As a former gamekeeper turned poacher, I spend some of my time in the corridors of Whitehall and Westminster, trying to persuade Ministers, officials and Parliamentarians that we can have a better and fairer justice system if we could just harness more of the energy and evidence-based innovation of frontline practitioners.
Very often, I do so with Clinks by my side, highlighting the contribution that the voluntary sector makes. Though it is very far from all that Clinks does, it is a vital role in showing people in power that there is a better way. Not a better way in theory but out there in practice, making a difference every day. The role Clinks plays in providing a collective voice for all the effort and activity of the voluntary sector is crucial in the wider efforts of many people in society to make our justice system more effective and more humane.

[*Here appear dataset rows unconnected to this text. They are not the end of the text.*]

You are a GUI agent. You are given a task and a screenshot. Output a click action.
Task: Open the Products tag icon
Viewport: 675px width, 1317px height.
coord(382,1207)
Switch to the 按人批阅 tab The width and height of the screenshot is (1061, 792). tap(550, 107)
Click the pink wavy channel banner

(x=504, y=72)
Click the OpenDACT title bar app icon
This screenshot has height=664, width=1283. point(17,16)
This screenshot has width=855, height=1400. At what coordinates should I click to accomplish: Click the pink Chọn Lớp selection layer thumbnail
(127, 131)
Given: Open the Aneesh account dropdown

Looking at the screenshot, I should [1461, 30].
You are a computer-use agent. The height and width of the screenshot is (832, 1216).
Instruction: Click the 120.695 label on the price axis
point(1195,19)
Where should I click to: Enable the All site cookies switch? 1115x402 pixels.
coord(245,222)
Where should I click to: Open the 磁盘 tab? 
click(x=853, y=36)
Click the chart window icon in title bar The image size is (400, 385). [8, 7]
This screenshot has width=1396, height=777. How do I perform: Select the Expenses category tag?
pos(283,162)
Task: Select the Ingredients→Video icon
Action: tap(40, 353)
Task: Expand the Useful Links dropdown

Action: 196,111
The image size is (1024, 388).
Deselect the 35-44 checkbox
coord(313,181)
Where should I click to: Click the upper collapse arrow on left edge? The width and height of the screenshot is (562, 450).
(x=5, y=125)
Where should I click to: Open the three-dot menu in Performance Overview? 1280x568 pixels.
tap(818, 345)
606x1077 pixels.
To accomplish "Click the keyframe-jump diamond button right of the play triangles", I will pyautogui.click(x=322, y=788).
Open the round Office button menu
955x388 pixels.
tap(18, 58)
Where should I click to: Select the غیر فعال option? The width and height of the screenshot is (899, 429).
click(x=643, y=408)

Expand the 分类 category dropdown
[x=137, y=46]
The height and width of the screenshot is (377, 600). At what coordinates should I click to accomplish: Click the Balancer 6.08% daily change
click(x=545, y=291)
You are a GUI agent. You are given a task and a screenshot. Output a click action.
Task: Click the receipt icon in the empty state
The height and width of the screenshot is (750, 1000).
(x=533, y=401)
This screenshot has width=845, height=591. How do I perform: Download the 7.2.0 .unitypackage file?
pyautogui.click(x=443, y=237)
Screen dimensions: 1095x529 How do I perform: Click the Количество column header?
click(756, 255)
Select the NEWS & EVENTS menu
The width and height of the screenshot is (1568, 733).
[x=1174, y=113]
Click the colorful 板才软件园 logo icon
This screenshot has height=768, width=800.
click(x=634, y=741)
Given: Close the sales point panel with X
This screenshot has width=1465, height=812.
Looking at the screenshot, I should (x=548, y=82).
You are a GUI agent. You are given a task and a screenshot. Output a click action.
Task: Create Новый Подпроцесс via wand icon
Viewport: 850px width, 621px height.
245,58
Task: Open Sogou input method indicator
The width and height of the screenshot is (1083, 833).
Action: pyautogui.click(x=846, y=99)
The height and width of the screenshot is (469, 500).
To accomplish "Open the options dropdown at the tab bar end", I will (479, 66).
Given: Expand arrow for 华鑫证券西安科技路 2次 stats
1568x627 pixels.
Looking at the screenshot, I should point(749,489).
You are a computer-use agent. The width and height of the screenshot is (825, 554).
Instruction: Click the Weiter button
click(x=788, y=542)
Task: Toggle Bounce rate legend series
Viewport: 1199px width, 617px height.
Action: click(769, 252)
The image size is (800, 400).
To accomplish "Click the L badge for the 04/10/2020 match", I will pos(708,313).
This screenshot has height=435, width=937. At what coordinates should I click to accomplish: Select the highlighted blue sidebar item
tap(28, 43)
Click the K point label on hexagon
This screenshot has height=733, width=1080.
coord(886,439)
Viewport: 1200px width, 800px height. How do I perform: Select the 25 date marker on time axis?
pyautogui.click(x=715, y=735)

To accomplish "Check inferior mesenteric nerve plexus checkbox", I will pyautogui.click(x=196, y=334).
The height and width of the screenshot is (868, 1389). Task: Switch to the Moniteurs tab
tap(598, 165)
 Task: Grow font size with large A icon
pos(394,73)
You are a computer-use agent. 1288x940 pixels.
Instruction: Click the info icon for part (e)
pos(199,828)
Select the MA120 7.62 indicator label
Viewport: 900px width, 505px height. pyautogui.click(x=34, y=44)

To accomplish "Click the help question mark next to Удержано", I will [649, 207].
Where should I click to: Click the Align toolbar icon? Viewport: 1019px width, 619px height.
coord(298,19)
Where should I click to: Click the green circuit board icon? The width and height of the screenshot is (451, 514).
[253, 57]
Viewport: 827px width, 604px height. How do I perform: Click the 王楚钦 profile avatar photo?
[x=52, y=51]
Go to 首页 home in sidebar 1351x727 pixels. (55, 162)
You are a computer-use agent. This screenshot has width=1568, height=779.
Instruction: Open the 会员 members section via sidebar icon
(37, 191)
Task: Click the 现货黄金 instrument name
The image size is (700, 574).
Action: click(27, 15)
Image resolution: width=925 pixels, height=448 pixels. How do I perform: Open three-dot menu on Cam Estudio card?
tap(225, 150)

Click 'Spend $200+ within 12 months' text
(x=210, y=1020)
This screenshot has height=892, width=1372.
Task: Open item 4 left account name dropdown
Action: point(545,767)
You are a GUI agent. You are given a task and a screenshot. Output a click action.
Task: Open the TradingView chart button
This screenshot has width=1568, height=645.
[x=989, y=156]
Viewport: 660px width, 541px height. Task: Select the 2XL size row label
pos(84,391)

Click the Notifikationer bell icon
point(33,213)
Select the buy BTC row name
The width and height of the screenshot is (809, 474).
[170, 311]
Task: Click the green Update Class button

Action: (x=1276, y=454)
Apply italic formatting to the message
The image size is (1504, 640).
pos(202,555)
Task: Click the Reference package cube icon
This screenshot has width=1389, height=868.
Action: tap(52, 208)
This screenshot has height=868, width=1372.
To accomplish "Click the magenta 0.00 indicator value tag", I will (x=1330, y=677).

As anyone working in criminal justice knows, the problems are large and the challenges mighty. Too many of our citizens’ lives are impacted by crime. There are too many victims, there are too many people in the criminal justice system. Recent policy changes may have driven ‘necessary’ efficiencies but, at times, warped the relationship between the voluntary sector, public services and the private sector. The cost-driven jargon of commissioning stands sometimes guilty of crowding out the values of humanity, decency and compassion. With a workforce under pressure - public, private and voluntary - and budgets shrinking while demand on those services continues to go up, it is ever more crucial that an organisation like Clinks is there to stick up for and fight for the voluntary sector.
On this its birthday, Clinks' purpose is as vital today as it was 20 years ago.